#### [TEXTO DE ORIGEN]

********

No puedo precisar exactamente en qué momento me convertí en
un hincha de la U, en un seguidor del Universitario de Deportes, uno de los
equipos de fútbol más emblemáticos de este país, un club que acaba de cumplir
sus cien años de vida institucional este 7 de agosto pasado. Tal vez sería por
la época en que, durante mi infancia en Jauja, oía por primera vez por la radio
la transmisión de los partidos de fútbol, y en mi familia se debatía
acaloradamente cuál era el mejor equipo del Perú, en medio de comentarios y
argumentos de la más variada índole. Lo único que sé es que una pasión de este
tipo no surge de manera racional, sino que es alimentada por impulsos
instintivos que se graban con fuego en las venas del afecto.

********

#### [DATOS SIN PROCESAR]
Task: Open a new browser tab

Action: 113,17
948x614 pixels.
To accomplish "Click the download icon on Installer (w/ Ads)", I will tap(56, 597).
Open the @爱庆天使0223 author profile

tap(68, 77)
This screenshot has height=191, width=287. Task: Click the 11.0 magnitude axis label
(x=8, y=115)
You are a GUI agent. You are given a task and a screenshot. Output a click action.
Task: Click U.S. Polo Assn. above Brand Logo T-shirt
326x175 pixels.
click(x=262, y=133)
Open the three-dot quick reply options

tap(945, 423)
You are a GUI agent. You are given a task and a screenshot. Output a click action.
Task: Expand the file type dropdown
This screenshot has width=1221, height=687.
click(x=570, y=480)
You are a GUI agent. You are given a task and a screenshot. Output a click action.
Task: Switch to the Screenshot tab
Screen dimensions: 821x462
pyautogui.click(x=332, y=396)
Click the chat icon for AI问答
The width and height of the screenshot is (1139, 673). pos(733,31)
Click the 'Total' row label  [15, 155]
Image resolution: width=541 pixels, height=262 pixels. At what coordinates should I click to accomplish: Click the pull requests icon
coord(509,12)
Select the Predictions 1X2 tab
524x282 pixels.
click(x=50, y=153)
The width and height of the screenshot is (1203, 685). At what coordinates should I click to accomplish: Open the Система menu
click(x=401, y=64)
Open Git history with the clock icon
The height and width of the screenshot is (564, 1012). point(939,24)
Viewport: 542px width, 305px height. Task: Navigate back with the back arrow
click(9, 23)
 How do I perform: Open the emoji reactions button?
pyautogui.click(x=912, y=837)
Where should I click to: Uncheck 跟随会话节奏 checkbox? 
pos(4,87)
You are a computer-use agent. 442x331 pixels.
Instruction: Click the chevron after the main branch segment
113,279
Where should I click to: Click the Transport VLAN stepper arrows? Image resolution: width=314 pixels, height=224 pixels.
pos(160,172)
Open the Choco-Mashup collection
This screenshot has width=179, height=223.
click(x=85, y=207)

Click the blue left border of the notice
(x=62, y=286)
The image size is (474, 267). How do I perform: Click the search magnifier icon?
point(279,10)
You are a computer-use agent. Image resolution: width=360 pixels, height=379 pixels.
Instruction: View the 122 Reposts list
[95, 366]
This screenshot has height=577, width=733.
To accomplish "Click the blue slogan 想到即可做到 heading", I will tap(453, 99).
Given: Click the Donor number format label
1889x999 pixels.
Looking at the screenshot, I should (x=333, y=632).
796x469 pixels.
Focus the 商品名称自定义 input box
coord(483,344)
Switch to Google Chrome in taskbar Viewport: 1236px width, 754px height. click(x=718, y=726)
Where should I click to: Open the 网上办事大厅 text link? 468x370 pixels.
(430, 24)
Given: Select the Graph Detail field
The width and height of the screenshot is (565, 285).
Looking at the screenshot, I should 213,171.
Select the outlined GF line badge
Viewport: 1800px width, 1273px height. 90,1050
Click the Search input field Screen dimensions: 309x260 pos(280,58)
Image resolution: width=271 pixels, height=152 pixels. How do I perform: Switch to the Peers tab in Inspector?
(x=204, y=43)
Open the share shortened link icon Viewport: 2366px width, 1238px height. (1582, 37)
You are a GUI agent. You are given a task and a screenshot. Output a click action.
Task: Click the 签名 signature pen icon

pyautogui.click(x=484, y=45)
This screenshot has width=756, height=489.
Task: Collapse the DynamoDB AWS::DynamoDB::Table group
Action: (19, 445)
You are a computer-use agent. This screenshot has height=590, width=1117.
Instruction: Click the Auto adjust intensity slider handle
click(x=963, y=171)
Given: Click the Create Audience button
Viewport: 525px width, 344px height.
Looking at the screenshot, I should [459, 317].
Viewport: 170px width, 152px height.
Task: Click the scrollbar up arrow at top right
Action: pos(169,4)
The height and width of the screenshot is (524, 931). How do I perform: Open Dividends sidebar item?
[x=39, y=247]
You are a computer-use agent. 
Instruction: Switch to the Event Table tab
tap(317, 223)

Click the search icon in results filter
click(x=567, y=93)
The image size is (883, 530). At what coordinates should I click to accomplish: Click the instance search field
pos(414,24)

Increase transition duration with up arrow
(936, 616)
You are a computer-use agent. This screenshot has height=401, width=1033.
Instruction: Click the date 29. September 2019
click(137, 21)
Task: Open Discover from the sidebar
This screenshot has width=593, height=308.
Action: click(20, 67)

********

#### [EN QUÉ CONSISTE]
Reescribe el fragmento del texto sobre el Universitario de Deportes, empezando por "No puedo precisar" y siguiendo hasta "venas del afecto.", con "televisión" en lugar de "radio".

#### [SOLUCIÓN]
No puedo precisar exactamente en qué momento me convertí en
un hincha de la U, en un seguidor del Universitario de Deportes, uno de los
equipos de fútbol más emblemáticos de este país, un club que acaba de cumplir
sus cien años de vida institucional este 7 de agosto pasado. Tal vez sería por
la época en que, durante mi infancia en Jauja, oía por primera vez por la televisión
la transmisión de los partidos de fútbol, y en mi familia se debatía
acaloradamente cuál era el mejor equipo del Perú, en medio de comentarios y
argumentos de la más variada índole. Lo único que sé es que una pasión de este
tipo no surge de manera racional, sino que es alimentada por impulsos
instintivos que se graban con fuego en las venas del afecto.